All the Illusion products (not just crossovers), from all lines including the entry level line were measured, tested, and listened to "in car" and not on display boards etc. I hope this clarifies your comment.


----------



## DS-21 (Apr 16, 2005)

12Volt said:


> All the Illusion products (not just crossovers), from all lines including the entry level line were measured, tested, and listened to "in car" and not on display boards etc. I hope this clarifies your comment.


Clarifies? Silly marketing BS does not tend to clarify anything, generally speaking. 

In fact, your post merely adds more confusion: namely, in _what_ car, mounted _where?_ 

Unless you mean to tell us that you think a crossover designed for, say, a door-mounted woofer and pillar-mounted tweeter is equally valid for a kickpanel mounted mid+tweeter (leaving aside the general utility of kp's), or a door mounted woofer and dash mounted tweeter, or a kick-mounted woofer and dash mounted tweeter, or the woofer and tweeter together in a door pod, etc. Not to mention in a car with a relatively upright windshield vs. one that is sloping, with one that has a flat doorpanel vs. one with a highly sculpted one, one in which the driver is supposed to sit more or less upright and on top of the dash vs. one where the driver is supposed to be further from the dash, etc. If that is your intention, then I must simply assume that you are deaf and move on.

*Recorded information*.

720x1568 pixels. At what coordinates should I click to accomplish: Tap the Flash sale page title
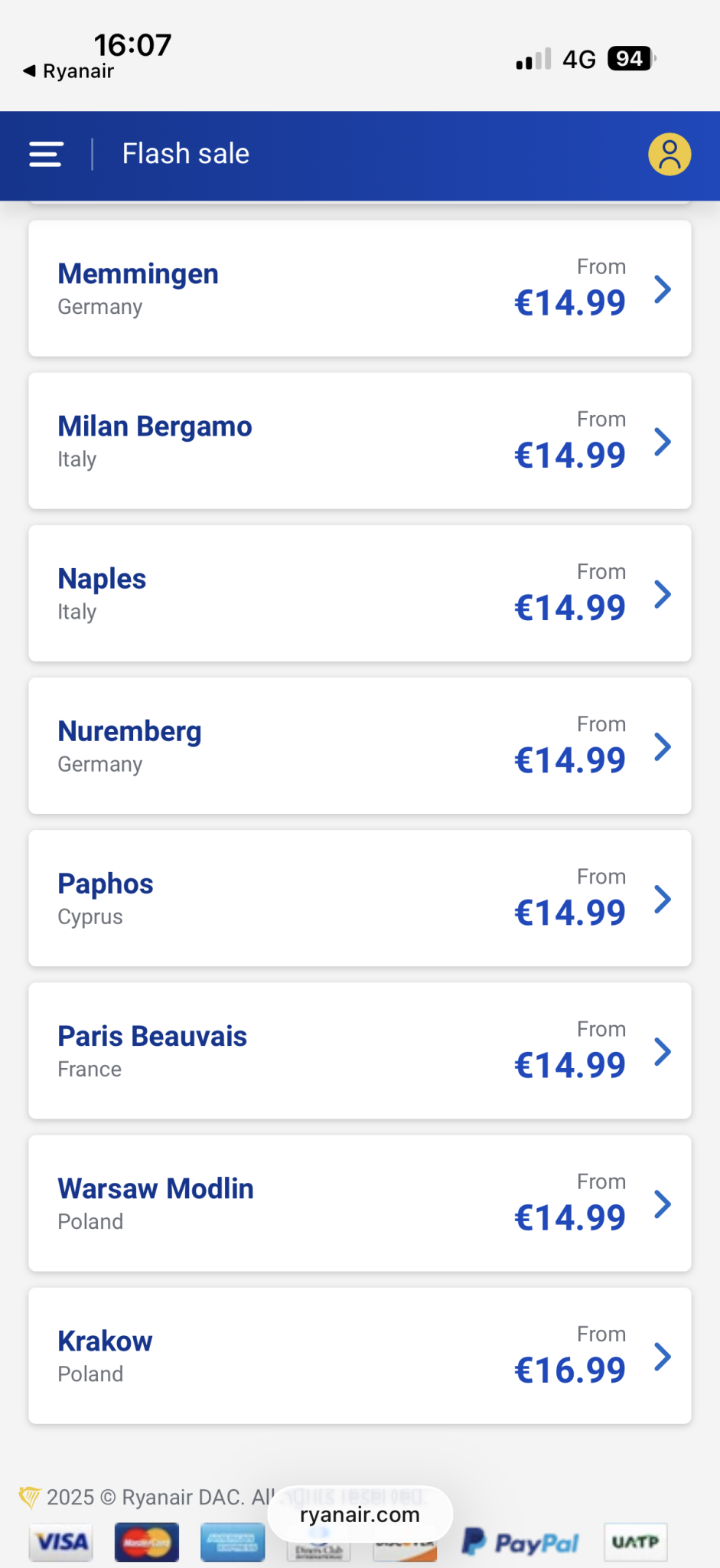coord(185,154)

*Tasks and exercises*.
A. According to the forum thread, where were the Illusion products measured, tested, and listened to?
B. From the forum thread, return everything from "## DS-21 (Apr" down to "anything, generally speaking.", copied word for word.

*Answers to the problems*.
A. In the car, not on display boards.

B.
## DS-21 (Apr 16, 2005)

12Volt said:


> All the Illusion products (not just crossovers), from all lines including the entry level line were measured, tested, and listened to "in car" and not on display boards etc. I hope this clarifies your comment.


Clarifies? Silly marketing BS does not tend to clarify anything, generally speaking.